Set the records down again. Match every line exactly.

** Records supplied **

--- START ---

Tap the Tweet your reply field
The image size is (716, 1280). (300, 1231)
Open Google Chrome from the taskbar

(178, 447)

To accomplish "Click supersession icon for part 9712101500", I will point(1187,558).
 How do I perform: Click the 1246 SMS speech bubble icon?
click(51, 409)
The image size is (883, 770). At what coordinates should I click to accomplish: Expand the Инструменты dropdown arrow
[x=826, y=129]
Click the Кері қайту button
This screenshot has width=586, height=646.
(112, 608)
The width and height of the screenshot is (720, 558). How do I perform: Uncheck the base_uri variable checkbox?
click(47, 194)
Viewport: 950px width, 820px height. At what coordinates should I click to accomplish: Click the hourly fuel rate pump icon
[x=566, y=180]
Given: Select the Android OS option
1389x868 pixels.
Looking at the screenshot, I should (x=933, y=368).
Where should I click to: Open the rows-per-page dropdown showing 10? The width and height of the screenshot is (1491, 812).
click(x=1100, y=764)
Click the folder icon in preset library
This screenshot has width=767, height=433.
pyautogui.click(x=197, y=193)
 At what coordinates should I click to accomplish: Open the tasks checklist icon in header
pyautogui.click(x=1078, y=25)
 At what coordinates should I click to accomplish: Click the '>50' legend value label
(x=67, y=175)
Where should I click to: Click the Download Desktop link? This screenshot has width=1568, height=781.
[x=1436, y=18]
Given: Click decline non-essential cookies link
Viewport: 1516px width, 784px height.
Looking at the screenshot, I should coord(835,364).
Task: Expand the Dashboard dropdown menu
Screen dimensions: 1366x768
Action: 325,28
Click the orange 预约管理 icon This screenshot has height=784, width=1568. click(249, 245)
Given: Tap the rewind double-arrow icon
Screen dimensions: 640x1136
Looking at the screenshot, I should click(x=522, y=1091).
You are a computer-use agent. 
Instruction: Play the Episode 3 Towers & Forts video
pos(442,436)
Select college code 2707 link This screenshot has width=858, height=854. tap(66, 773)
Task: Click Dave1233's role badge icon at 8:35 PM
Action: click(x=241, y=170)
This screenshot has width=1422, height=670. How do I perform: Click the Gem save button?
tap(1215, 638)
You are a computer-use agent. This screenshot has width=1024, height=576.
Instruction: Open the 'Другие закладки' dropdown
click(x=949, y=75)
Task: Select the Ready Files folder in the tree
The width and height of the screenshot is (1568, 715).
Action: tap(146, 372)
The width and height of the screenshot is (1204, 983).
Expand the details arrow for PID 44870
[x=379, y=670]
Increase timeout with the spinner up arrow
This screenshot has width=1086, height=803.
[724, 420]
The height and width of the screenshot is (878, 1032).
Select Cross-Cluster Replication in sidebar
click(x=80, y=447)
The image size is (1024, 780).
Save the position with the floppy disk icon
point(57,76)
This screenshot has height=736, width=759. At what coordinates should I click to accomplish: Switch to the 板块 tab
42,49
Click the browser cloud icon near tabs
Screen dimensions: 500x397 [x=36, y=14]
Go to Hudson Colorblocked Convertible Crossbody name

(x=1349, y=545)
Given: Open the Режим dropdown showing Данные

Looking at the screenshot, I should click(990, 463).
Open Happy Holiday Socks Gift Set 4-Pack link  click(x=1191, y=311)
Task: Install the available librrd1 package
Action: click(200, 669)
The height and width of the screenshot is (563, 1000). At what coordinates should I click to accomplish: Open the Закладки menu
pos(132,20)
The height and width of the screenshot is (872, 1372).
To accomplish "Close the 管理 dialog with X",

--- END ---

** Response area **
Tap the Tweet your reply field
The image size is (716, 1280). (300, 1231)
Open Google Chrome from the taskbar

(178, 447)

To accomplish "Click supersession icon for part 9712101500", I will point(1187,558).
 How do I perform: Click the 1246 SMS speech bubble icon?
click(51, 409)
The image size is (883, 770). At what coordinates should I click to accomplish: Expand the Инструменты dropdown arrow
[x=826, y=129]
Click the Кері қайту button
This screenshot has width=586, height=646.
(112, 608)
The width and height of the screenshot is (720, 558). How do I perform: Uncheck the base_uri variable checkbox?
click(47, 194)
Viewport: 950px width, 820px height. At what coordinates should I click to accomplish: Click the hourly fuel rate pump icon
[x=566, y=180]
Given: Select the Android OS option
1389x868 pixels.
Looking at the screenshot, I should (x=933, y=368).
Where should I click to: Open the rows-per-page dropdown showing 10? The width and height of the screenshot is (1491, 812).
click(x=1100, y=764)
Click the folder icon in preset library
This screenshot has width=767, height=433.
pyautogui.click(x=197, y=193)
 At what coordinates should I click to accomplish: Open the tasks checklist icon in header
pyautogui.click(x=1078, y=25)
 At what coordinates should I click to accomplish: Click the '>50' legend value label
(x=67, y=175)
Where should I click to: Click the Download Desktop link? This screenshot has width=1568, height=781.
[x=1436, y=18]
Given: Click decline non-essential cookies link
Viewport: 1516px width, 784px height.
Looking at the screenshot, I should coord(835,364).
Task: Expand the Dashboard dropdown menu
Screen dimensions: 1366x768
Action: 325,28
Click the orange 预约管理 icon This screenshot has height=784, width=1568. click(249, 245)
Given: Tap the rewind double-arrow icon
Screen dimensions: 640x1136
Looking at the screenshot, I should click(x=522, y=1091).
You are a computer-use agent. 
Instruction: Play the Episode 3 Towers & Forts video
pos(442,436)
Select college code 2707 link This screenshot has width=858, height=854. tap(66, 773)
Task: Click Dave1233's role badge icon at 8:35 PM
Action: click(x=241, y=170)
This screenshot has width=1422, height=670. How do I perform: Click the Gem save button?
tap(1215, 638)
You are a computer-use agent. This screenshot has width=1024, height=576.
Instruction: Open the 'Другие закладки' dropdown
click(x=949, y=75)
Task: Select the Ready Files folder in the tree
The width and height of the screenshot is (1568, 715).
Action: tap(146, 372)
The width and height of the screenshot is (1204, 983).
Expand the details arrow for PID 44870
[x=379, y=670]
Increase timeout with the spinner up arrow
This screenshot has width=1086, height=803.
[724, 420]
The height and width of the screenshot is (878, 1032).
Select Cross-Cluster Replication in sidebar
click(x=80, y=447)
The image size is (1024, 780).
Save the position with the floppy disk icon
point(57,76)
This screenshot has height=736, width=759. At what coordinates should I click to accomplish: Switch to the 板块 tab
42,49
Click the browser cloud icon near tabs
Screen dimensions: 500x397 [x=36, y=14]
Go to Hudson Colorblocked Convertible Crossbody name

(x=1349, y=545)
Given: Open the Режим dropdown showing Данные

Looking at the screenshot, I should click(990, 463).
Open Happy Holiday Socks Gift Set 4-Pack link  click(x=1191, y=311)
Task: Install the available librrd1 package
Action: click(200, 669)
The height and width of the screenshot is (563, 1000). At what coordinates should I click to accomplish: Open the Закладки menu
pos(132,20)
The height and width of the screenshot is (872, 1372).
To accomplish "Close the 管理 dialog with X",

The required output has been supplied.